• _Requirements_
Copy the rows from the line containing "Viewport: 1568px width, 596px height." through the end of the rows, swapping every "Instruction" for "Goal" and leaving everything else as it is.

• _Provided data_
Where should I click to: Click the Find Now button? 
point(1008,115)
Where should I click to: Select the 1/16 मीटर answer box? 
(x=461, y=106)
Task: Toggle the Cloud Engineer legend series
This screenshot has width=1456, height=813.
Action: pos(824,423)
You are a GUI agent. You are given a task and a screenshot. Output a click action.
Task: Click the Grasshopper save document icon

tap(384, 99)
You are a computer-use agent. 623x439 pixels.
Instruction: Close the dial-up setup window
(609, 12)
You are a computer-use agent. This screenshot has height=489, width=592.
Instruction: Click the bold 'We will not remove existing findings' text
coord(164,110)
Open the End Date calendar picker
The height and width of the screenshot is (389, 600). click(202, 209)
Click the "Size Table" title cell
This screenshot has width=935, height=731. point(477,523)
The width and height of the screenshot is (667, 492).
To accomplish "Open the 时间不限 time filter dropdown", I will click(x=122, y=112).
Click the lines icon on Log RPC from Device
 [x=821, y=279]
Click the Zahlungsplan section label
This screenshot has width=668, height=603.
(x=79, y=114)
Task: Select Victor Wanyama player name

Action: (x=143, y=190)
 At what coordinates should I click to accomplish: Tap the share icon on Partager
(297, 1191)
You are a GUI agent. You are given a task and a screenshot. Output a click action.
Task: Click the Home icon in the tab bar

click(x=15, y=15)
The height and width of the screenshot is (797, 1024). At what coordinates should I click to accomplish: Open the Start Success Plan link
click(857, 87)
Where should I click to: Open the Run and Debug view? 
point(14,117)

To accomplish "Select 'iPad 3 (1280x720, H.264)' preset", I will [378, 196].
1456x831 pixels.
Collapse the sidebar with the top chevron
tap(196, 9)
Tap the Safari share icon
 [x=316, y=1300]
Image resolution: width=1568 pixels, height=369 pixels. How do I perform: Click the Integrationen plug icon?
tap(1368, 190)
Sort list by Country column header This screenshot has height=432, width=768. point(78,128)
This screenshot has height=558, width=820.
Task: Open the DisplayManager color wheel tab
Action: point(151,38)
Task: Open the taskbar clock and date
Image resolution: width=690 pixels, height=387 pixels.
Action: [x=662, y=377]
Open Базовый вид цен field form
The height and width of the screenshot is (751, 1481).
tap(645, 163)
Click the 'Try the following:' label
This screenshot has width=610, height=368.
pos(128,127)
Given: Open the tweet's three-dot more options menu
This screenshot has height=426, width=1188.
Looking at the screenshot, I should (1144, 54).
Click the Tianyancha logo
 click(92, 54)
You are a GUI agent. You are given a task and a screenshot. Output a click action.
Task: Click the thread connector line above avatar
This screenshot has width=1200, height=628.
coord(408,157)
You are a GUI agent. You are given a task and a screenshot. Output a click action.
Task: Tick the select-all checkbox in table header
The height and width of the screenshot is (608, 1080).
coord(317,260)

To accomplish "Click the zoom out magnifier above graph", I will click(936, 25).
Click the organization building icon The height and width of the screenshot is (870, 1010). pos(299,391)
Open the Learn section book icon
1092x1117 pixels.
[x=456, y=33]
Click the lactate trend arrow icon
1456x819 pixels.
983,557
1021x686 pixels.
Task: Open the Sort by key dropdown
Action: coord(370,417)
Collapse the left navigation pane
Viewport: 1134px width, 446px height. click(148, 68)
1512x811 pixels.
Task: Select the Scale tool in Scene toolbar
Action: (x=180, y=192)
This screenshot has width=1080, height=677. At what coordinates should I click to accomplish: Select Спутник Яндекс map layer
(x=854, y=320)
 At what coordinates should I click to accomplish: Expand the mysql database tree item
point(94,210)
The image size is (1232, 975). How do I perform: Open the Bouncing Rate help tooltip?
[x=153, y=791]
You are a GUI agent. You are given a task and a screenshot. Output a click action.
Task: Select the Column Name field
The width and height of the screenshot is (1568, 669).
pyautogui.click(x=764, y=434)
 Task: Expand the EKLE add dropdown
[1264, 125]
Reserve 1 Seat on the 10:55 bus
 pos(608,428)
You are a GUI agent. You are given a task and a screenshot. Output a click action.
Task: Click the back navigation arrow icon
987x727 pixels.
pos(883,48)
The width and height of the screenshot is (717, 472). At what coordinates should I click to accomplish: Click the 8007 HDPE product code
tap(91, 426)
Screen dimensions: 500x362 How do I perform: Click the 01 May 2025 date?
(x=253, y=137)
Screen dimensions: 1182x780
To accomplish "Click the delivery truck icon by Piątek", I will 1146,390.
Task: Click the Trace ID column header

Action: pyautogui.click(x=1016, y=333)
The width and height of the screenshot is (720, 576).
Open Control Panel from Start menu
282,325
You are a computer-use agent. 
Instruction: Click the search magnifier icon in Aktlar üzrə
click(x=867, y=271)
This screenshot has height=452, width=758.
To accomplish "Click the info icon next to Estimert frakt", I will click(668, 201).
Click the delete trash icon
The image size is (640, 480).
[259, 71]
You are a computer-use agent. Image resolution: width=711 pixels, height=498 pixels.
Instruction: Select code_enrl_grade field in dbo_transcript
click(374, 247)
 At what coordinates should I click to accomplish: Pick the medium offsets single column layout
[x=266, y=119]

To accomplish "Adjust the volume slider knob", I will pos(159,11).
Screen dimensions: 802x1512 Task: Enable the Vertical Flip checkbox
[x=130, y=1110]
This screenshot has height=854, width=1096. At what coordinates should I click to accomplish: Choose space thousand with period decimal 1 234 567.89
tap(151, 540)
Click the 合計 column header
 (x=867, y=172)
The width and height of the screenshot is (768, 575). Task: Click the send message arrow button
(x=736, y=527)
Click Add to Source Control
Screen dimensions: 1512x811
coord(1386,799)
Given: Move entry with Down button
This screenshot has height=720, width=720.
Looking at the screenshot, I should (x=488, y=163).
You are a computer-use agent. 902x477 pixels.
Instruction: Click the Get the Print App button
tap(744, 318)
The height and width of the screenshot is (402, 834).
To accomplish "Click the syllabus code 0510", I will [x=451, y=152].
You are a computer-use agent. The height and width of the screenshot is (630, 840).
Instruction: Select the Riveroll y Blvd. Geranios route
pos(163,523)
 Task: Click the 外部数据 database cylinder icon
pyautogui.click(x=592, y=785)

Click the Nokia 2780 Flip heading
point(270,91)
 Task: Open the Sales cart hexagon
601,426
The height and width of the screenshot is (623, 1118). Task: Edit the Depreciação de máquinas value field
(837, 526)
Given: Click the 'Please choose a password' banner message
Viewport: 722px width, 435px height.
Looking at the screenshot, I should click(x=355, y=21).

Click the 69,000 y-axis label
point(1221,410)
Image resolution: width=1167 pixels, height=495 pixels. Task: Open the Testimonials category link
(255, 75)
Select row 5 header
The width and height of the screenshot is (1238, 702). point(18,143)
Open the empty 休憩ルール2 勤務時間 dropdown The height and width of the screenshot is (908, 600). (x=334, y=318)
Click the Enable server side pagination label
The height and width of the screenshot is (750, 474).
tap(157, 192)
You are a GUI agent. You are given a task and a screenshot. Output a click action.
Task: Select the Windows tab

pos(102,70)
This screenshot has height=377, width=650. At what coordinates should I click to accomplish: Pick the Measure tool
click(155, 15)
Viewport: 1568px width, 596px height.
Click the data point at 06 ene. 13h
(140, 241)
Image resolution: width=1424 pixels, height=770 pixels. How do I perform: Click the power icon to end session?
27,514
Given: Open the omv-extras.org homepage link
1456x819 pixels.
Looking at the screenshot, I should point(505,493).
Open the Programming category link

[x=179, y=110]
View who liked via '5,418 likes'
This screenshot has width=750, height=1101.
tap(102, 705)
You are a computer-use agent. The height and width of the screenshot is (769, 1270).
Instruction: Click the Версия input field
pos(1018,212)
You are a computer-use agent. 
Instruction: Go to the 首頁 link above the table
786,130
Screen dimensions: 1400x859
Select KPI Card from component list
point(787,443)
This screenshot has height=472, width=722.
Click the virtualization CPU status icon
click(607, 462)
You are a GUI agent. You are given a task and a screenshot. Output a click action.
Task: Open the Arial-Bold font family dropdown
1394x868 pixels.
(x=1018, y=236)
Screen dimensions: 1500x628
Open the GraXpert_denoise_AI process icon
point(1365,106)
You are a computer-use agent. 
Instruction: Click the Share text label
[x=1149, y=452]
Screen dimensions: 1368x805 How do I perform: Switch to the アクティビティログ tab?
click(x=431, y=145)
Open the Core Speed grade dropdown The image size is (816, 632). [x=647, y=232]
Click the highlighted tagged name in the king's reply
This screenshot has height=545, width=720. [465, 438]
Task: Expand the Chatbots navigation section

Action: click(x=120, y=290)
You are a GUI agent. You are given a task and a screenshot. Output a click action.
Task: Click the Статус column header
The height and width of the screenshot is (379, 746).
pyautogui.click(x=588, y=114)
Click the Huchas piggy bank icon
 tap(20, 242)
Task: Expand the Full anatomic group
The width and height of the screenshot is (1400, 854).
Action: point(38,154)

• _Answer for the task_
Viewport: 1568px width, 596px height.
Click the data point at 06 ene. 13h
(140, 241)
Image resolution: width=1424 pixels, height=770 pixels. How do I perform: Click the power icon to end session?
27,514
Given: Open the omv-extras.org homepage link
1456x819 pixels.
Looking at the screenshot, I should point(505,493).
Open the Programming category link

[x=179, y=110]
View who liked via '5,418 likes'
This screenshot has width=750, height=1101.
tap(102, 705)
You are a computer-use agent. The height and width of the screenshot is (769, 1270).
Goal: Click the Версия input field
pos(1018,212)
You are a computer-use agent. 
Goal: Go to the 首頁 link above the table
786,130
Screen dimensions: 1400x859
Select KPI Card from component list
point(787,443)
This screenshot has height=472, width=722.
Click the virtualization CPU status icon
click(607, 462)
You are a GUI agent. You are given a task and a screenshot. Output a click action.
Task: Open the Arial-Bold font family dropdown
1394x868 pixels.
(x=1018, y=236)
Screen dimensions: 1500x628
Open the GraXpert_denoise_AI process icon
point(1365,106)
You are a computer-use agent. 
Goal: Click the Share text label
[x=1149, y=452]
Screen dimensions: 1368x805 How do I perform: Switch to the アクティビティログ tab?
click(x=431, y=145)
Open the Core Speed grade dropdown The image size is (816, 632). [x=647, y=232]
Click the highlighted tagged name in the king's reply
This screenshot has height=545, width=720. [465, 438]
Task: Expand the Chatbots navigation section

Action: click(x=120, y=290)
You are a GUI agent. You are given a task and a screenshot. Output a click action.
Task: Click the Статус column header
The height and width of the screenshot is (379, 746).
pyautogui.click(x=588, y=114)
Click the Huchas piggy bank icon
 tap(20, 242)
Task: Expand the Full anatomic group
The width and height of the screenshot is (1400, 854).
Action: point(38,154)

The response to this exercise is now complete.